Population Council Research that makes a difference

Initiation of mRNA synthesis is a key regulatory step in the control of protein-encoding gene expression. Initiation is mediated by RNA polymerase II and a surprisingly complex array of general initiation factors (TFIIA, -B, -D, -E, -F, and -H), which recognize the core promoters of specific genes; these factors are highly conserved from yeast to man. The discovery of TATA-binding protein (TBP)-related factors (TRFs) and TBP-associated factors (TAFs) has suggested alternative mechanisms for gene-specific transcriptional regulation and raised interest in their biological functions in specific cell types. These initiation factors are multiprotein complexes that serve to bridge RNA polymerase II with specific transcription factors; each complex consists of the TBP and several TAFs (TAFIIs).

Human TBP-related factor 2 (TRF2) is encoded by two mRNAs with common protein coding but distinct 5' nontranslated regions. One mRNA is expressed ubiquitously (TRF2-mRNA1), whereas the other (TRF2-mRNA2) shows a restricted expression pattern and is extremely abundant in testis. Human TRF2 forms a stable stoichiometric complex with human TFIIA, but not with TAFs. In contrast to recent observations of an embryonic lethal phenotype for TRF2 inactivation in C. elegans and Xenopus, researchers in the Morris laboratory found that TRF2-deficient mice are viable.

However, mice lacking the TRF2 gene, which is highly expressed in the testis, have a severe defect in spermiogenesis (i.e., the process of postmeiotic differentiation to testicular sperm). Postmeiotic round spermatids advance at most to step 7 of differentiation but fail to progress to the elongated form, and gene-specific transcription deficiencies were identified. Researchers showed that the normal expression of TRF2 is both cell type- and stage-specific. In a normal male, TRF2 mRNA is detected in the late pachytene spermatocytes at stage VIII and increases throughout the subsequent stages.

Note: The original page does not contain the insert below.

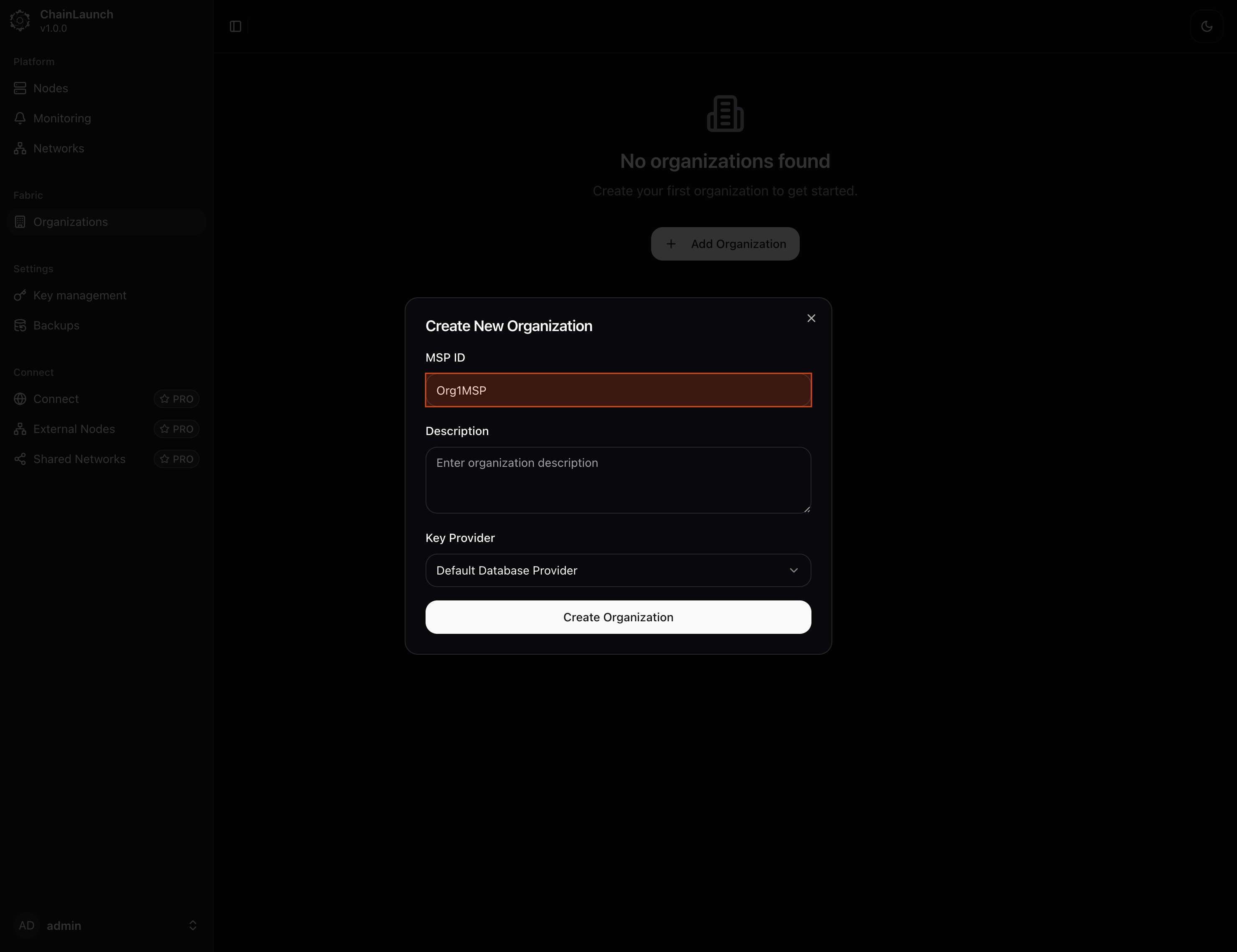Open Nodes in sidebar
1237x952 pixels.
click(51, 89)
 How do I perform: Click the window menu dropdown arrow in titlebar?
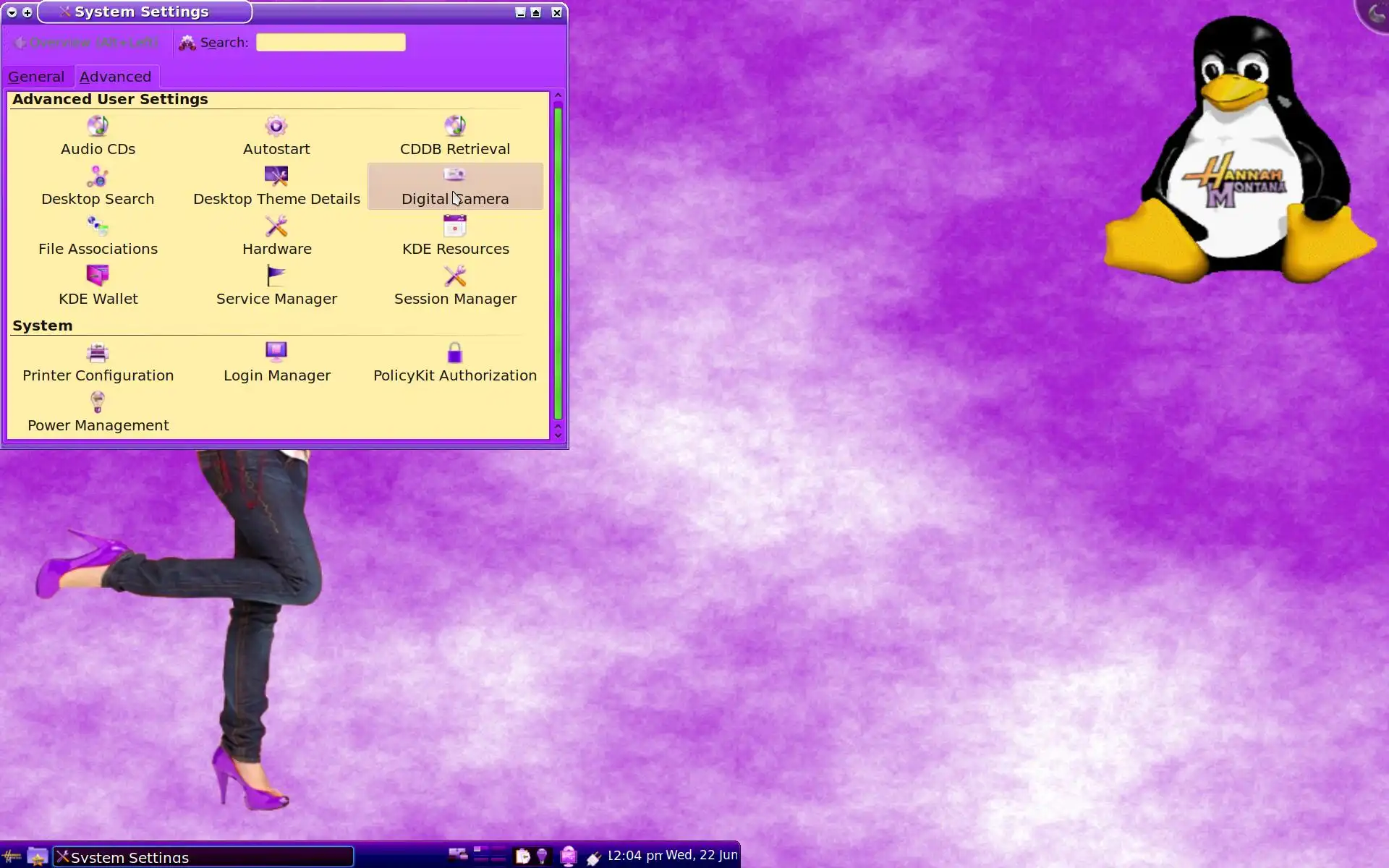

After meiotic divisions, TRF2 expression declines from stage I to stage V concomitantly with the progression of spermiogenesis from round to elongating spermatids. Taken together, the data are consistent with an essential regulatory role of TRF2 in male germ cell differentiation during spermatogenesis. Based on these findings, these researchers propose that mammals may have evolved more specialized TRF2 functions in the testis that involve transcriptional regulation of genes essential for spermiogenesis.